People join movements for many reasons. The American Revolution was no different, says Peter Kastor, professor of history and American Culture Studies in WashU Arts & Sciences.
In opposing the British government, colonial settlers exhibited distinct motives, priorities and grievances, yet somehow arrived at similar conclusions. “They all agree on liberty,” Kastor said. “They disagree on what it means.”
Kastor’s remarks came in a lecture titled “Why Did the Colonies Declare Independence?” The talk was presented by the John C. Danforth Center on Religion and Politics as part of its spring 2026 course “1776, Then and Now.”
To begin, Kastor sketched out three familiar narratives. In one, freedom-loving colonists rise against unbearable tyranny. In another, wealthy enslavers balk at paying taxes. A third emphasizes the complex web of loyalty and expectation connecting the British crown and its subjects.
“Which one is right?” Kastor asks. “They’re all right. If there’s one thing I want you to take out of this lecture today, it is that the American Revolution is very much like human relationships.
“It’s complicated.”
Imperial system
Native Americans had resisted European domination. Enslaved African Americans had periodically formed revolts in pursuit of freedom. And European settlers had occasionally pushed back on the policies of the numerous empires that had sought to stake their claims in the land that later became the United States.

Ultimately, each insurgency was crushed. “This is the way empires operate,” Kastor said. Subjects may be granted privileges but the peripheral spaces in which they live are never truly equal. And that inequality “is the thing that British settlers began to challenge.”
Throughout the 1760s and early 1770s, most settlers still considered themselves to be British citizens. Complaints centered o taxes and fees but also highlighted the theme of neglect — the ways in which crown and parliament failed to safeguard their due rights and prerogatives.
“They see themselves as preserving British liberties,” Kastor said. “They want representation. They want to be heard in parliament.” When parliament rejects that, many settlers conclude “that the British imperial system has become corrupt.”
Many roads
The First Continental Congress gathered in 1774. It passed a Declaration of Rights and Grievances but otherwise stalled in debate. By the time the Second Continental Congress began, in May 1775, the Battles of Lexington and Concord had already taken place. “The War for Independence erupts before the Declaration of Independence,” Kastor said.

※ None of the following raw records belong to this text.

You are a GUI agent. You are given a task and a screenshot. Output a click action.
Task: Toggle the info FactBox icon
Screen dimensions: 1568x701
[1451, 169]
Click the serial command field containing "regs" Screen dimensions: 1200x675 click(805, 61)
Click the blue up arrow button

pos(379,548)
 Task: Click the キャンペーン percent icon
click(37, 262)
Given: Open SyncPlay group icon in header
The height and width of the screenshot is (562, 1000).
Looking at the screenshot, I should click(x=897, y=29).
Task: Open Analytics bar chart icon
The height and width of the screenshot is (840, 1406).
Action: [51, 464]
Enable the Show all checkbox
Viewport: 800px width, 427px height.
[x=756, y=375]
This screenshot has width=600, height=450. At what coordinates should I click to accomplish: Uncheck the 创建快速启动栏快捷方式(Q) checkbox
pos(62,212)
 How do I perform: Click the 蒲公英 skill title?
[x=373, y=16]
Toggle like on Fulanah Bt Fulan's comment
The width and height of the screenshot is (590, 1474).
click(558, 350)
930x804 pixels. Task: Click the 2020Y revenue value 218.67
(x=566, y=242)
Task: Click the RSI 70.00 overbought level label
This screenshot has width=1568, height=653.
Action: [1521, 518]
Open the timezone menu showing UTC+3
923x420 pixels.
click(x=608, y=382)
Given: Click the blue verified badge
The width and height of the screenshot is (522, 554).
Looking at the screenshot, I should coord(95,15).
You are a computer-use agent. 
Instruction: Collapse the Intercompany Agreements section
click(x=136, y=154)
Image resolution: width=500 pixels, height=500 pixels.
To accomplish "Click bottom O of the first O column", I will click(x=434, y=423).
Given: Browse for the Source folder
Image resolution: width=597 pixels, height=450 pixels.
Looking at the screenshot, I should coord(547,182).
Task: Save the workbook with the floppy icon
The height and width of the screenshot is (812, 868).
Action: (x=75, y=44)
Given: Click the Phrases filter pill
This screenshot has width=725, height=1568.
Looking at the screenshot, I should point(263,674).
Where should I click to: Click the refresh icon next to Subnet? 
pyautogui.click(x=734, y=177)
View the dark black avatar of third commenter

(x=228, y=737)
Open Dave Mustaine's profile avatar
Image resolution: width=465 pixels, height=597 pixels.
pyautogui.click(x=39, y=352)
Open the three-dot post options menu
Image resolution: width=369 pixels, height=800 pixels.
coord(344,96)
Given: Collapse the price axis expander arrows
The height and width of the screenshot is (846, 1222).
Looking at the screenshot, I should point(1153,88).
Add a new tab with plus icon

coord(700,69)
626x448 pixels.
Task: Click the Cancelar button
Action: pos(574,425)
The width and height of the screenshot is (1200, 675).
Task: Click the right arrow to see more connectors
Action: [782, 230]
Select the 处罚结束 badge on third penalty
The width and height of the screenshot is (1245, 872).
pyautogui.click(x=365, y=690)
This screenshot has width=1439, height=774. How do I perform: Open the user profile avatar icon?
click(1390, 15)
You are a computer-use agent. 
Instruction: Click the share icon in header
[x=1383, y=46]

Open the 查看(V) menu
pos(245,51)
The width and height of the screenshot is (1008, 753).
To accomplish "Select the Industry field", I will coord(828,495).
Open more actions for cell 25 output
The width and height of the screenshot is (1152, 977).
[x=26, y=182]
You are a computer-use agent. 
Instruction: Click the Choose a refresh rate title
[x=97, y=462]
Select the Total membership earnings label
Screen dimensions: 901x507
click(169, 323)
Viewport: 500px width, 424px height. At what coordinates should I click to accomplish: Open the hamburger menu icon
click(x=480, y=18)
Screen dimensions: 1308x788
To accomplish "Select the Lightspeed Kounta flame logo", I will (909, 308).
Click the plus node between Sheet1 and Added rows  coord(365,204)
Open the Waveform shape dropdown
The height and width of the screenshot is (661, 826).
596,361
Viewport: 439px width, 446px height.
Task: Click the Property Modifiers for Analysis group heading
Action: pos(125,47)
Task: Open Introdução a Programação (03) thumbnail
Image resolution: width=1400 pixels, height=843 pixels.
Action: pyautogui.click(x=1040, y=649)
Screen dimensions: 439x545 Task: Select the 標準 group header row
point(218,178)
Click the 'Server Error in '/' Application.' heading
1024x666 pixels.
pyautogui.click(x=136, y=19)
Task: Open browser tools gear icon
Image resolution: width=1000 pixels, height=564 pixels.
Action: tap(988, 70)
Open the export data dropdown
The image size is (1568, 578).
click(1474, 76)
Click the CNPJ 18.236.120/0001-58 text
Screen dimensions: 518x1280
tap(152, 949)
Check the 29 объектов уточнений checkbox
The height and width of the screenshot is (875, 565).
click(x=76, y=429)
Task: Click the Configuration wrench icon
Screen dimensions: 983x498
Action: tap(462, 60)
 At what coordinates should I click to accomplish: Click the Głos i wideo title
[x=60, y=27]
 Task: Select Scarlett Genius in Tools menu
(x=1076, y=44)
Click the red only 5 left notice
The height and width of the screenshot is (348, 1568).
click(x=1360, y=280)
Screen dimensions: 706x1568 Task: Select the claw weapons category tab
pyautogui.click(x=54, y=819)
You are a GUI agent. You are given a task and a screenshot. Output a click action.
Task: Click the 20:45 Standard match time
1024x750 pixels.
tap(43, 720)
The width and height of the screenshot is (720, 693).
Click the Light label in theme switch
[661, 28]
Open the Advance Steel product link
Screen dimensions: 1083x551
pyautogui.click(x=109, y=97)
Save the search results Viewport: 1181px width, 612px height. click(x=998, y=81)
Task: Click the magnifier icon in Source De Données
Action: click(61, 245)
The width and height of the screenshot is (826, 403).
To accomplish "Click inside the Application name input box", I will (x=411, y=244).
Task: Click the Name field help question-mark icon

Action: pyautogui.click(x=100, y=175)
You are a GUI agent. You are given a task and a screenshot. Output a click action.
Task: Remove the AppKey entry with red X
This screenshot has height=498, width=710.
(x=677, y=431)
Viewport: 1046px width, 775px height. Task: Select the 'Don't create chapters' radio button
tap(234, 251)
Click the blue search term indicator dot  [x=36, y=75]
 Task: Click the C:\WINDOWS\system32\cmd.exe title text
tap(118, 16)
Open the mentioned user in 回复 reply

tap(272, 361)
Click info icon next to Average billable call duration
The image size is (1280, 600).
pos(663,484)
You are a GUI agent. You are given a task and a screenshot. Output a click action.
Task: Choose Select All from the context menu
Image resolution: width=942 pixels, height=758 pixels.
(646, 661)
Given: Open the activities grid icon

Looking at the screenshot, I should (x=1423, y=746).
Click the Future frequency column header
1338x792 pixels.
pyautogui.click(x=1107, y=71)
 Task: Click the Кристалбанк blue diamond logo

To draft the Declaration, Congress appointed a committee that included Thomas Jefferson, Benjamin Franklin and John Adams. For Jefferson, the Southerner, freedom and independence were rooted in land ownership but also in slave ownership. Franklin, the Mid-Atlantic pragmatist, valued tolerance and individual opportunity. Adams, a New Englander, was suspicious of concentrated power and objected to British restrictions on local government.
The Declaration was published July 4, 1776. States and localities throughout the colonies quickly followed suit, issuing declarations and then constitutions of their own. These bore many similarities but could be strikingly different.
Massachusetts set stringent property requirements for voters and office holders. Pennsylvania eliminated property requirements and made most offices elected by the people rather than appointed. In upstate New York, settlers declared independence from Great Britain but also from wealthy New York City landowners. The resulting Republic of Vermont was the first colony to abolish slavery.
“There are many roads to the same destination,” Kastor said. “British settlers declare independence not because of their unanimity, but despite their differences.”
A new political society
For many colonists, now U.S. citizens, the world after revolution wasn’t so different from the world before. “John Adams once wrote that people in the United States were divided into thirds,” Kastor said. “A third supported the revolution, a third opposed it and a third didn’t care.”
In time, and especially in the late 20th century, Adams’s quip became almost conventional wisdom. However, “one of the things that historians have found over the last generation is that, in fact, support for the revolution was deeper and farther than we previously knew,” Kastor continued.
Nevertheless, the language of patriotic support could mask divisions. “It resonated with people for very different reasons.” Wealthy planters and penniless farmers could find common cause in part “because the language was so elastic.”
Conversely, the ideological clash between patriot and loyalist could reflect existing tensions. In Virginia, Scots-Irish Presbyterians had long challenged the state-funded Church of England. Jefferson, recruiting militiamen, promised to overthrow British restrictions on Euro-American settlement west of the Appalachian Mountains. The British, meanwhile, offered to free enslaved men who fought for the loyalist cause.
“People get swept up in the revolutionary movement for many reasons,” Kastor said. Yet the development of a shared revolutionary language helps to explain how fractious colonies with different politics, cultures and religious faiths ultimately could join together.
But resistance is one thing. Governing is another. It is only with the ratification of the U.S, Constitution, in 1788, that internal disputes about the nature of citizenship and the balance of power were settled — at least for a time.
“The Constitution sought to articulate not just political institutions, but then, as amended in the Bill of Rights, what it would mean to be a citizen in this new political society,” Kastor concluded.
“What that means is an issue that remains with us to this day.”